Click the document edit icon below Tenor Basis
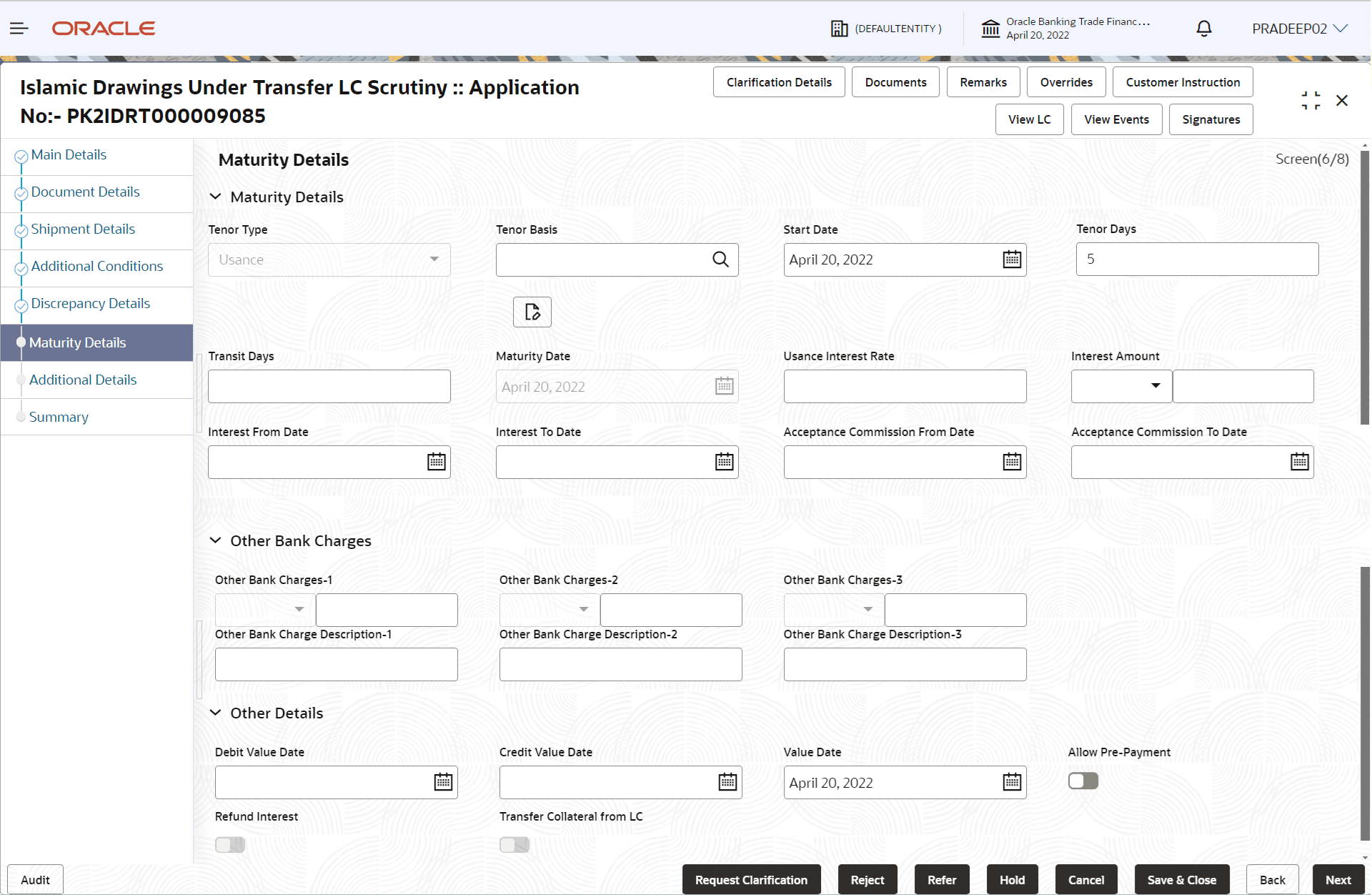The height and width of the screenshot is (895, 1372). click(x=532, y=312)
================================
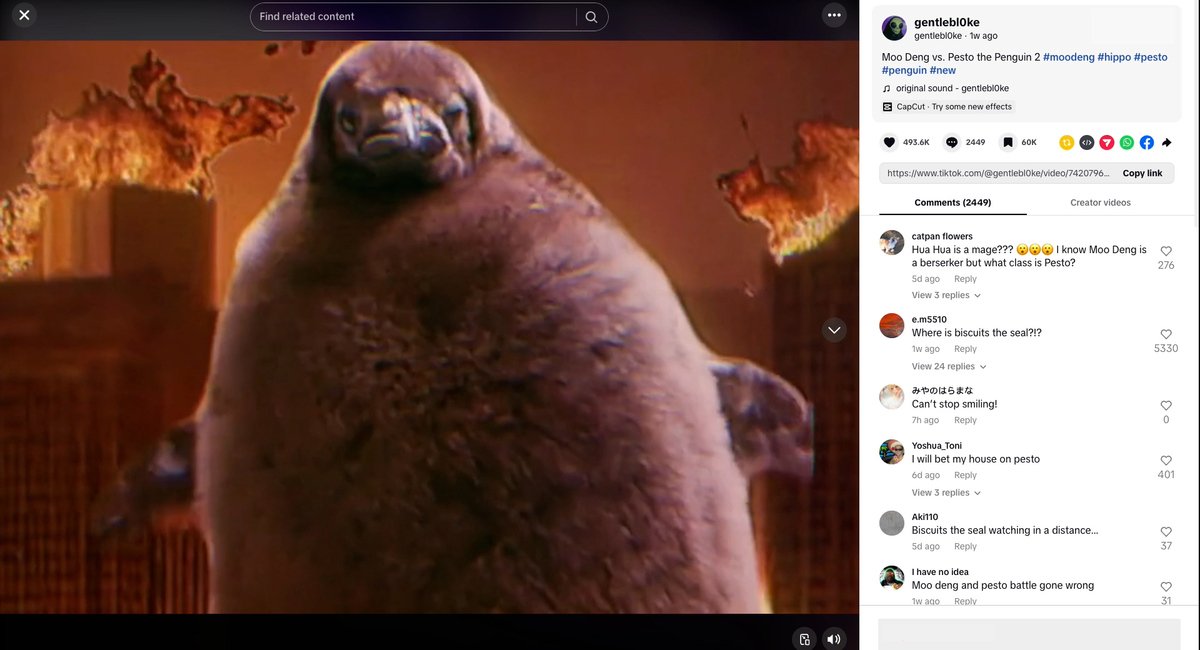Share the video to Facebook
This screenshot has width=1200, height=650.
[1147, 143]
================================
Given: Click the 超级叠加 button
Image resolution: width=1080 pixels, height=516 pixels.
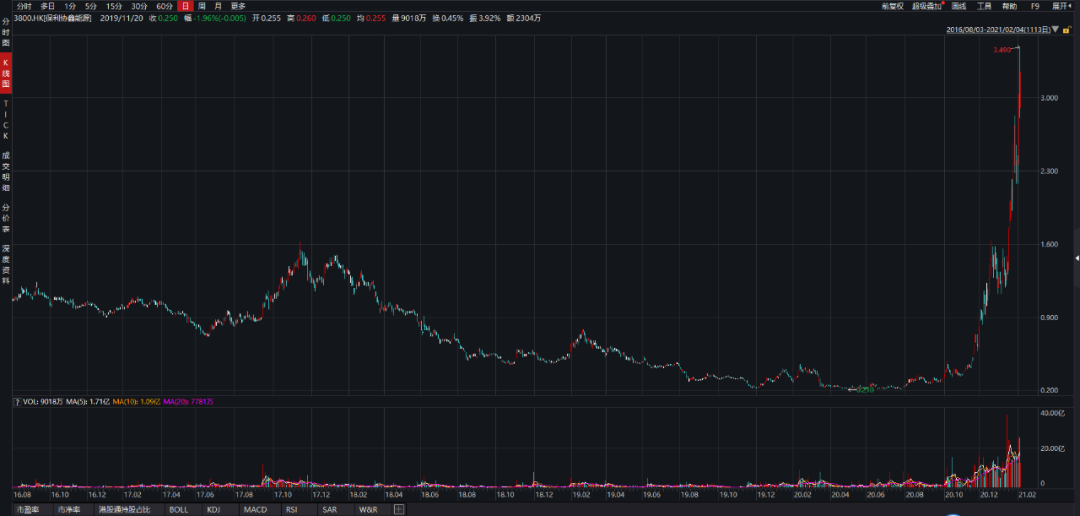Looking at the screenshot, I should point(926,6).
================================
◆ Problem to work on
Echo the material starting at the line containing "Share the video to Facebook" and ending with the line containing "[1147, 143]", both included, with the pictures left out.

◆ Solution to the exercise
Share the video to Facebook
This screenshot has width=1200, height=650.
[1147, 143]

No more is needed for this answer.